-- Data for processing follows --

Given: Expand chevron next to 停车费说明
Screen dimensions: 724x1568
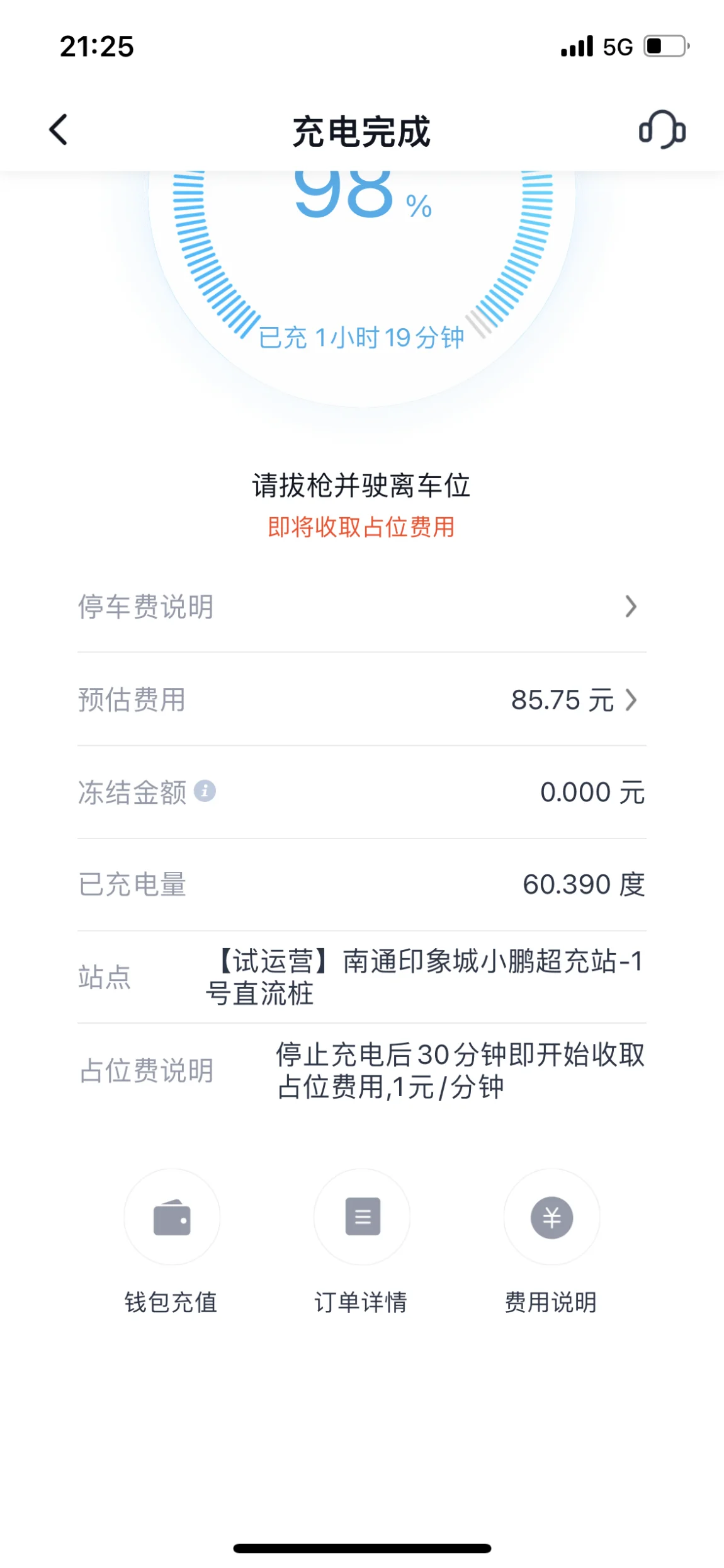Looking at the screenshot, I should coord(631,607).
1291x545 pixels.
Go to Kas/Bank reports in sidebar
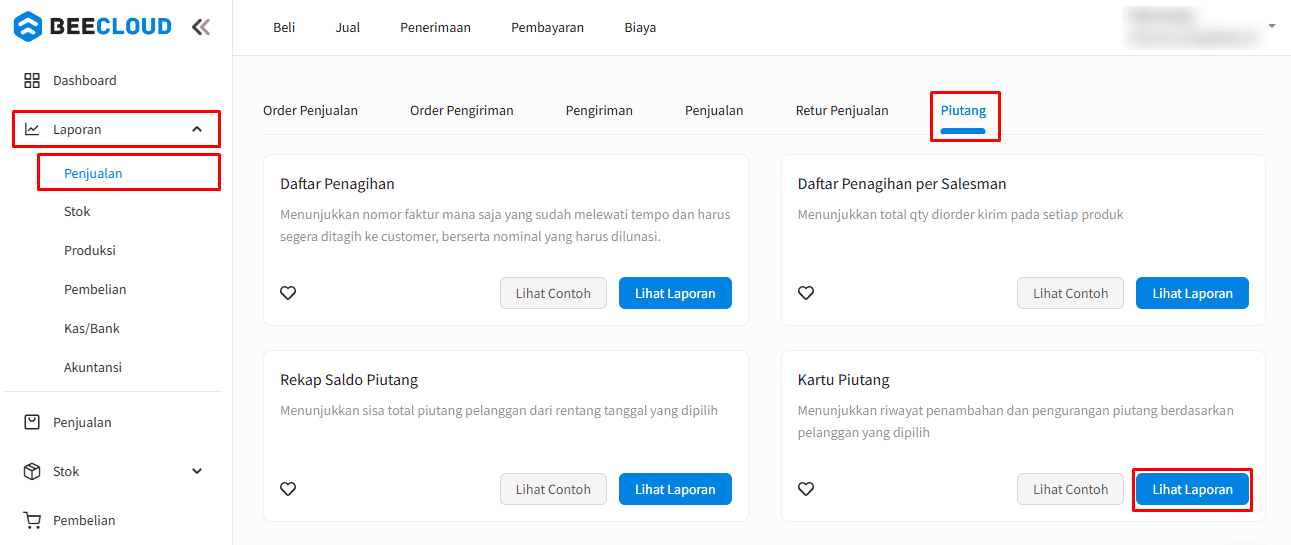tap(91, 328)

-- Data for processing concluded --

### [What is required]
Omitting the images, copy the listing exactly.

### [Written reply]
Given: Expand chevron next to 停车费说明
Screen dimensions: 724x1568
Looking at the screenshot, I should coord(631,607).
1291x545 pixels.
Go to Kas/Bank reports in sidebar
tap(91, 328)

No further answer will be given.